=== YOUR TASKS ===
1) Decide whether each statement below agrees with the article on Georgian fighters in Syria. Answer yes or no for each, quoting the words of the text that decide it.
(a) Mukhtarov died in a Russian airstrike.
(b) Ethnic Azeris in Georgia are traditionally Sunni Muslims.
(c) Mukhtarov was 25 years old when he died.
2) According to the article on Georgian fighters in Syria, which group did Mukhtarov join after crossing into Syria?
3) Output the part of the article on Georgian fighters in Syria between "Mukhtarov was killed" and "Islamic State fighters.", inclusive.

When he left his village in Georgia, Beslan Mukhtarov seemed destined to be a doctor. He arrived in Turkey, and was admitted to a prestigious medical school in Istanbul.
But Mukhtarov's life took a radical turn. According to Turkish security officials, Mukhtarov crossed into Syria last November and joined Jabhat al-Nusra, the al-Qaida-aligned Islamist group fighting against government forces in the Syrian civil war.
Mukhtarov was killed in December in a Russian airstrike near the Syrian-Turkish border.
At 30, he became the 17th citizen of Georgia to die in Syria. His relatives in Karajala, an ethnic Azeri village in eastern Georgia, were stunned.
"I talked to [his] father," Mamed Suleimanov, a relative of Mukhtarov, told VOA's Georgian Service. "He told me: ‘My son was studying in a Turkish university. Then I do not know what happened. He left for Syria, and now they say he's dead.'"
Mukhtarov is one of dozens of Georgian nationals who have left the Caucasus region to join the Islamic cause in Syria and become aligned with Syrian rebels or Islamic State fighters.
Increasingly radical views
The recruits are often driven by a conservative Muslim ideology, while fleeing poverty in Georgia.
"The decision to fight in Syria or Iraq is highly personal and no single factor conclusively determines participation," said Bennett Clifford, an analyst at the Tbilisi-based Georgian Foundation for Strategic and International Studies.
"Reports are mainly based on the word of mouth," Clifford said. "Usually, it is impossible to determine whether the individual was fighting there until they are reported dead."
Mukhtarov came from an Azeri area where young men are turning increasingly radical, analysts say.
Ethnic Azeris, the largest Muslim group in Georgia, are traditionally Shi'ite Muslims. But more and more young people are adopting Salafism — an ultra-conservative strain of Sunni Islam.
The religious divide, largely hidden from public view, is playing out in neighborhoods and families. Some radicalized sons will not go to the mosques that their fathers have attended for years.
"In some villages, we control one mosque, the Salafis control the other one," Iasir Alyev, an ethnic Azeri who is the mufti of eastern Georgia, told VOA's Georgian Service.
Promises of ‘paradise,’ money
Georgia's Muslim leaders blame Salafism's growing influence on young people on foreign-educated clerics, whose radical views of religion make young people increasingly vulnerable to IS recruitment.
"They've been told that if they die in Syria, they are going to paradise," Alyev said. "There is no such paradise."

=== SOURCE INFORMATION ===
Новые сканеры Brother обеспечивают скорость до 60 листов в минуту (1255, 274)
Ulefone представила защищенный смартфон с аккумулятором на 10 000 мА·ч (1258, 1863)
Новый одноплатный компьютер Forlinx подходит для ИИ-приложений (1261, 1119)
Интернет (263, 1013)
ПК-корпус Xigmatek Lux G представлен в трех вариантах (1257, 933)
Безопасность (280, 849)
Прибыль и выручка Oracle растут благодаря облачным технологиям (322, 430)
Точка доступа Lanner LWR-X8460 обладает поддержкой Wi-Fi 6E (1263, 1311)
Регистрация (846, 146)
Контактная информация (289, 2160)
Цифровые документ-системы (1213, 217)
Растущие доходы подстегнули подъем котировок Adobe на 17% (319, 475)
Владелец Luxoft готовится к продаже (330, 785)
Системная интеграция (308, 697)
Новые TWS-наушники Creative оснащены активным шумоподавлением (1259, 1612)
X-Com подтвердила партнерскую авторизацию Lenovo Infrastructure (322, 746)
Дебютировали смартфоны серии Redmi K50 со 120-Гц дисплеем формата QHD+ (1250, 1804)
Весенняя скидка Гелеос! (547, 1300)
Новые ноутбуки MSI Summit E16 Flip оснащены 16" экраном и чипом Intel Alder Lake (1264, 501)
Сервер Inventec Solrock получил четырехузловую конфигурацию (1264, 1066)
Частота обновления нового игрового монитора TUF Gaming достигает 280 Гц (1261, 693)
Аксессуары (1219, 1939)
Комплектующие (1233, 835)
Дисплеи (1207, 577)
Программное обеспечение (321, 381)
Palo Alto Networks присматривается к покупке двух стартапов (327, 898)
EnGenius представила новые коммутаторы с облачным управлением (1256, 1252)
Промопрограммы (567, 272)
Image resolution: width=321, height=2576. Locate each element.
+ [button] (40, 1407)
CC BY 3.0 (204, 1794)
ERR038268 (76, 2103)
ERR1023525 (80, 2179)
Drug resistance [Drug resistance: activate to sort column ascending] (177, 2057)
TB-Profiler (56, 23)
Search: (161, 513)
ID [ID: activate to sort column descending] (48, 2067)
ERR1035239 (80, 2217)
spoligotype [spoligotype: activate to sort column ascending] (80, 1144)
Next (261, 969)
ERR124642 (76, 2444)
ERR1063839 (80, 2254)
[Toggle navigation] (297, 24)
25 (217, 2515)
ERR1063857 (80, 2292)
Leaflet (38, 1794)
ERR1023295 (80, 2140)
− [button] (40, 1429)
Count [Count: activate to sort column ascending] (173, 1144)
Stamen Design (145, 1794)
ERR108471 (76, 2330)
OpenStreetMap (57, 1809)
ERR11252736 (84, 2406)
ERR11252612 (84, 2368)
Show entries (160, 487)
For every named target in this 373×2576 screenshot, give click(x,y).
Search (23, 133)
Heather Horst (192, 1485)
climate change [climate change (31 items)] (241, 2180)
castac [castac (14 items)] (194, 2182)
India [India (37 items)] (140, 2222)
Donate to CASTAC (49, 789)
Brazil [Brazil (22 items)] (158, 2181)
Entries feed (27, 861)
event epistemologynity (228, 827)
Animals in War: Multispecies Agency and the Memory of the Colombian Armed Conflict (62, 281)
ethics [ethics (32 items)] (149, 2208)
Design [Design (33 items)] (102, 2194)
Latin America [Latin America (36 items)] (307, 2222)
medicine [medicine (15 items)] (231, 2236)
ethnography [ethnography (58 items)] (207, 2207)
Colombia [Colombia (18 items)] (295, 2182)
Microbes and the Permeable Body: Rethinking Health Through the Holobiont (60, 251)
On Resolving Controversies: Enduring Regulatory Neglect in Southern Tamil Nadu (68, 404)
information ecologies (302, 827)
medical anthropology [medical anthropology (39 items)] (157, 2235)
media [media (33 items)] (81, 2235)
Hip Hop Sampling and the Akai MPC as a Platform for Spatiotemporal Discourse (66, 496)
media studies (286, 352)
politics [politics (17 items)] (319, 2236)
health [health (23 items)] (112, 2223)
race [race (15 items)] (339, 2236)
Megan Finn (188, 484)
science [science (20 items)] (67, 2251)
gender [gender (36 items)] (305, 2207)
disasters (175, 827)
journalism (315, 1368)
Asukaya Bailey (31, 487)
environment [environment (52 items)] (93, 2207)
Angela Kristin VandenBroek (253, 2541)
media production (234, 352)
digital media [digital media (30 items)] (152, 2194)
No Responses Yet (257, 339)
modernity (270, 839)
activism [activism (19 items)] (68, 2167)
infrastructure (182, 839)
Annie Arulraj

=== LIST OF ANSWERS ===
1)
(a) Yes: "Mukhtarov was killed in December in a Russian airstrike near the Syrian-Turkish border."
(b) No: "Ethnic Azeris, the largest Muslim group in Georgia, are traditionally Shi'ite Muslims."
(c) No: "At 30, he became the 17th citizen of Georgia to die in Syria."

2) He joined Jabhat al-Nusra, the al-Qaida-aligned Islamist group.

3)
Mukhtarov was killed in December in a Russian airstrike near the Syrian-Turkish border.
At 30, he became the 17th citizen of Georgia to die in Syria. His relatives in Karajala, an ethnic Azeri village in eastern Georgia, were stunned.
"I talked to [his] father," Mamed Suleimanov, a relative of Mukhtarov, told VOA's Georgian Service. "He told me: ‘My son was studying in a Turkish university. Then I do not know what happened. He left for Syria, and now they say he's dead.'"
Mukhtarov is one of dozens of Georgian nationals who have left the Caucasus region to join the Islamic cause in Syria and become aligned with Syrian rebels or Islamic State fighters.